As perversidades cotidianas, a solidão e a loucura no primeiro romance de Maria Fernanda Elias Maglio
Silvio Carneiro
A primeira vez que ouvi falar em Maria Fernanda Elias Maglio foi através da também escritora Lulih Rojanski, que me falou de seu encantamento com a literatura feita pela vencedora do Prêmio Jabuti 2018 com o livro de contos Enfim, imperatriz (Patuá; 2017).
Meu primeiro contato com Maria Fernanda foi recente. No dia 29 de outubro, pude assisti-la ao vivo como convidada da mesa temática Literatura e Sociedade, na I Folia Literária Internacional do Amapá, onde falou sobre o tema da mesa, e também sobre seu primeiro romance, Você me espera para morrer?, lançado pela Patuá em setembro.
Em seu romance de estreia, Maria Fernanda conta a história das gêmeas Aline e Ilana - ou Line e Lana, como as personagens se chamam na intimidade do lar.
A história se passa num pequeno município do interior de São Paulo, como Cajuru, cidade natal de Maria Fernanda, localizada a cerca de 300km de São Paulo - uma cidade pequena, com pouco mais de 20 mil habitantes, daquelas onde "tudo deve ser feito em silêncio, até mesmo apalpar os peitos de uma menina sem peito nenhum"...
Mas o livro não é autobiográfico, garantiu a escritora em sua palestra, "embora todo escritor coloque muito de si em cada obra que escreve", disse.
Assim, logo na capa, criada pelo artista gráfico Anderson Bernardes em cor ocre como terra, desenham-se as figuras de duas silhuetas gêmeas - que, de certa forma, assemelham-se à silhueta da própria Maria Fernanda, como um indicativo de que suas protagonistas, em alguma medida, são seu próprio espelho de memórias. E depois que você lê toda a história, você acaba descobrindo, ao olhar novamente a capa, tantas coisas ditas nas entrelinhas. À esquerda está Ilana, constantemente voltada para o passado. À direita, Aline parece encarar o leitor de forma desafiadora, atrevida - comportamento próprio da personagem. E todos estes elementos estão em vermelho, como o sangue que cai na terra ocre. É o sangue dos bichos mortos no sítio antes de irem para a panela. É o sangue da menstruação que desce nas descobertas do próprio corpo da menina-moça. É o sangue do parto sofrido; dos abortos desejados e indesejados.
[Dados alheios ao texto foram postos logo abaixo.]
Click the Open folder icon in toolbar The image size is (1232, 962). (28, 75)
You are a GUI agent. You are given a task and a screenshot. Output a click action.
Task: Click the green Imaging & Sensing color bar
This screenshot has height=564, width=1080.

É o sangue que se espalha no impacto de uma queda...
O livro é estruturado em uma divisão de treze capítulos. Cada capítulo marca uma idade específica das gêmeas e se inicia com um narrador onipresente contando certos acontecimentos de cada época. Mas à medida que as idades avançam, a história vai ganhando fôlego com as cartas que Lana escreve para Line e que vão aparecendo de modo não linear logo após a narrativa principal em cada capítulo. E esta é a grande mágica do livro. Maria Fernanda conta de forma coerente e consistente a história em cronologia não linear, de modo que toda a trama vai sendo entregue aos poucos, em pequenas doses que prendem o leitor do início ao fim.
A escrita de Maria Fernanda é fluida, com fortes traços de oralidade e, talvez isso explique o sabor de interior existente no texto. E apesar da história ser triste e forte, às vezes o leitor consegue ler como se estivesse sentado no galho da jabuticabeira do sítio do tio Valter e da tia Dodora, saboreando a fruta fresca.
Em Você me espera para morrer? esta promessa de infância acompanha e perturba Lana dos seis anos até a maturidade. Ao longo das décadas, ela vai dividir com a irmã ausente suas mais íntimas e terríveis fantasias, descobertas, frustrações, lutos, culpas e dores, muitas dores. E como ela mesma diz: "O amor nunca é puro, ele vem misturado com umas partes sujas".